[SELECTED TEXT]
start

Since 2011, they’ve sought to sugar-coat and legitimise its systematic practice of arbitrary detention by issuing 20 fake ‘amnesty’ decrees to those referred to the Counter-Terrorism Court or the Military Field Court.
But, as I’ve already explained, more than 75% of those arbitrarily detained don’t make it to court, making it impossible for them to meet the criteria. As such, these so-called amnesty decrees are reserved for those that the security services want to release. At the Syrian Network for Human Rights, we believe that this entire process is closely monitored by the Syrian regime, which has a solid decision-making structure.
The worst is yet to come
Today arbitrary detentions continue, and although the Syrian regime is the most notable and frequent culprit, other parties to the conflict including the Kurdish-led Syrian Democratic Forces and extremist Islamist groups have carried out such arrests.
The phenomenon of arbitrary detention and the accompanying torture and enforced disappearance are thus among the most significant obstacles that prevent the return of refugees and displaced persons.
From early 2014 to March 2024, the Syrian Network of Human Rights documented at least 3,532 cases of arrest, including 251 children and 251 women, who had returned to their original place of residence in Syria.
The regime was responsible for all of these arrests. Of those detained, 2,149 have since been released while 1,383 are still under arrest, with 969 of these being classified as forcibly disappeared.
Despite our continued work, all efforts to secure the release of tens of thousands of Syrian citizens unjustly detained have failed. Even the International Committee of the Red Cross has not been able to periodically visit detention centres.
And although the issue of arbitrary detention is present in various UN texts on Syria, not enough pressure has been exerted by the international community and the UN on the Assad regime or other parties to release political detainees, women and children.
Not a single detainee has been released that Assad’s regime has not wanted to release. As such, we’ve been left frustrated and in despair: Assad’s impunity on the international stage is damaging our work at the Syrian Network for Human Rights. We are convinced that we’ve missed a massive number of arbitrary cases. Our numbers, therefore, are the bare minimum.
So long as Assad is in power, and the international and Arab community continues to shield his crimes, the true number of those who sit in arbitrary detention will remain unknown.
And based on all our evidence, we can only conclude that the worst is yet to come, with arbitrary arrests now commonplace for anyone who dares to express their opinion and direct the slightest criticism, no matter how minor, against Assad’s Syrian regime and its barbaric practices.

end

[MATERIAL]
start

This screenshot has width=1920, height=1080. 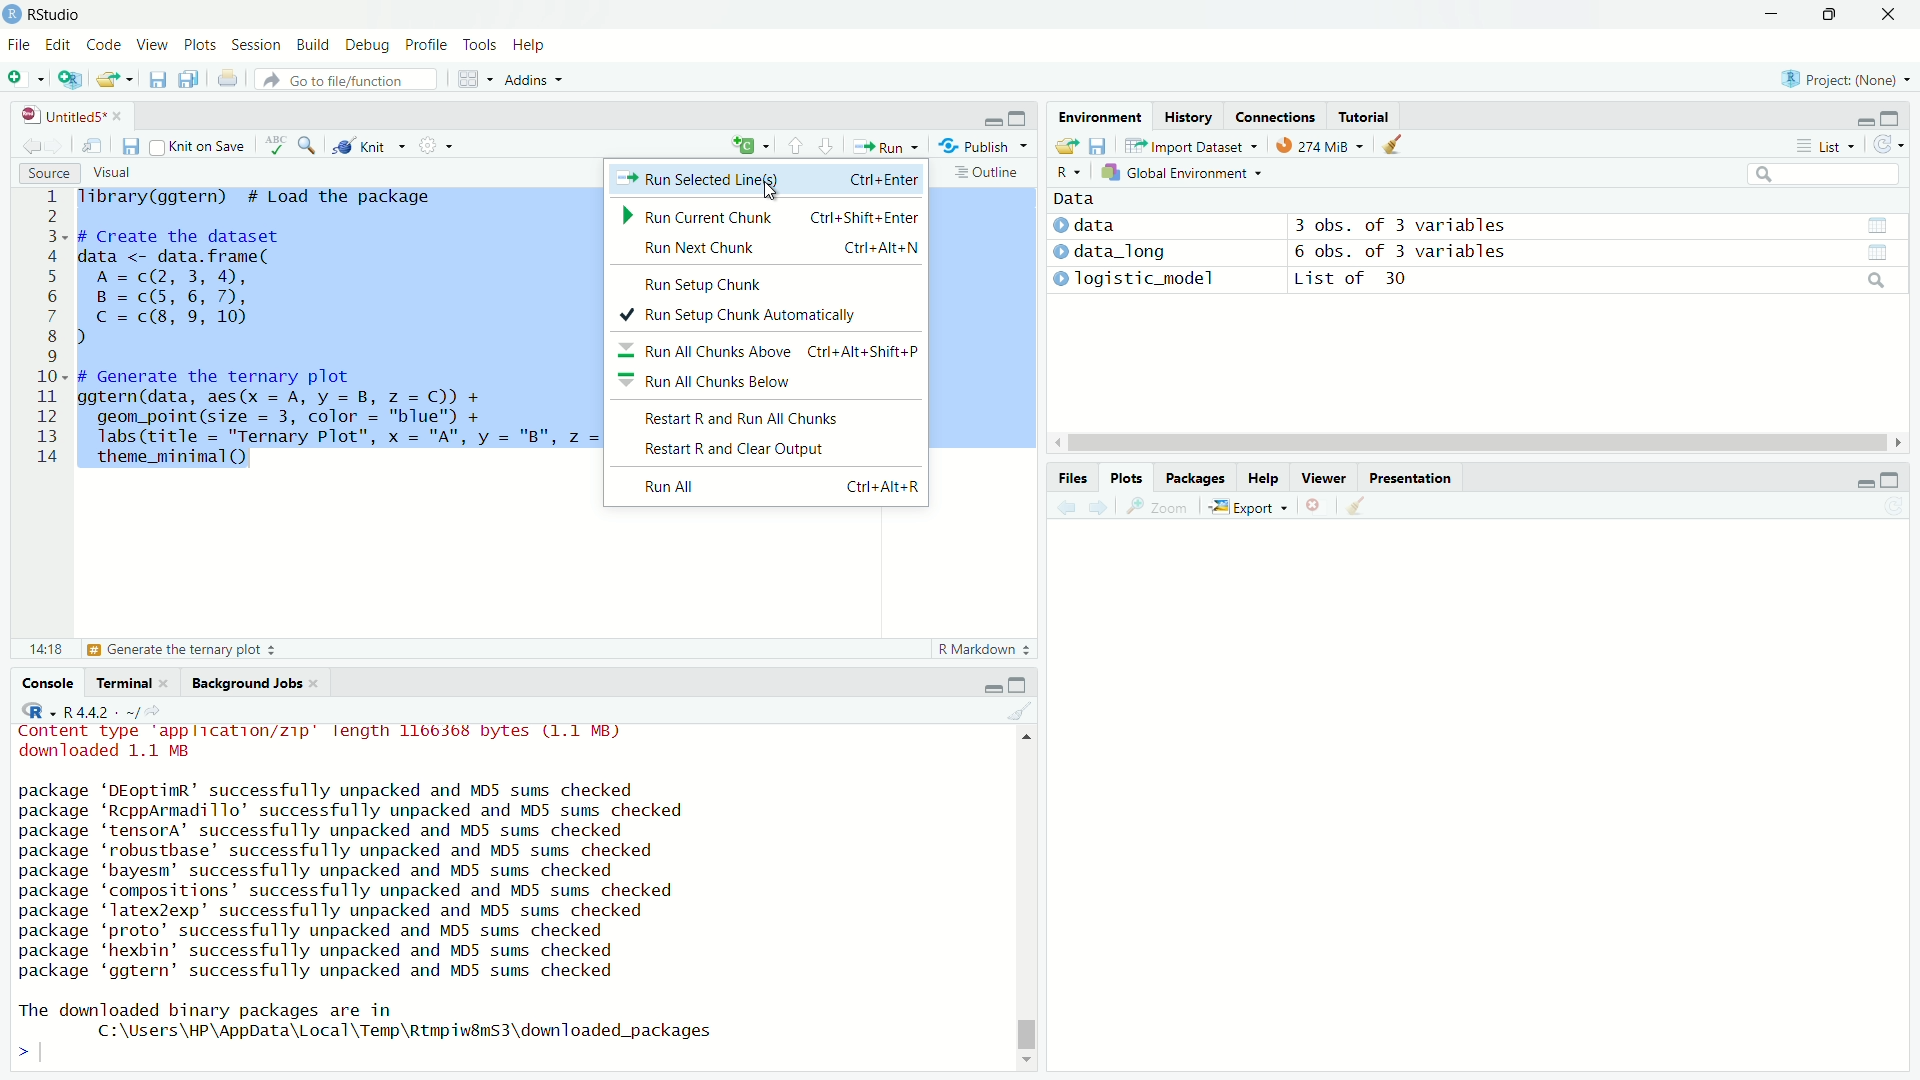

end

[TASKS TO CARRY OUT]
1: Update the part of the text on arbitrary detention in Syria that opens with the words "And although the issue" and closes with "will remain unknown.", putting "disheartened" wherever "frustrated" appears.
2: Answer these questions using the text on arbitrary detention in Syria:
(a) How many "amnesty" decrees does the text say have been issued since 2011?
(b) Of the 3,532 documented arrests of returnees, how many people are still under arrest?
(c) Which organization has not been able to periodically visit detention centers?

[OUTPUTS BY TASK]
1:
And although the issue of arbitrary detention is present in various UN texts on Syria, not enough pressure has been exerted by the international community and the UN on the Assad regime or other parties to release political detainees, women and children.
Not a single detainee has been released that Assad’s regime has not wanted to release. As such, we’ve been left disheartened and in despair: Assad’s impunity on the international stage is damaging our work at the Syrian Network for Human Rights. We are convinced that we’ve missed a massive number of arbitrary cases. Our numbers, therefore, are the bare minimum.
So long as Assad is in power, and the international and Arab community continues to shield his crimes, the true number of those who sit in arbitrary detention will remain unknown.

2:
(a) 20
(b) 1,383
(c) The International Committee of the Red Cross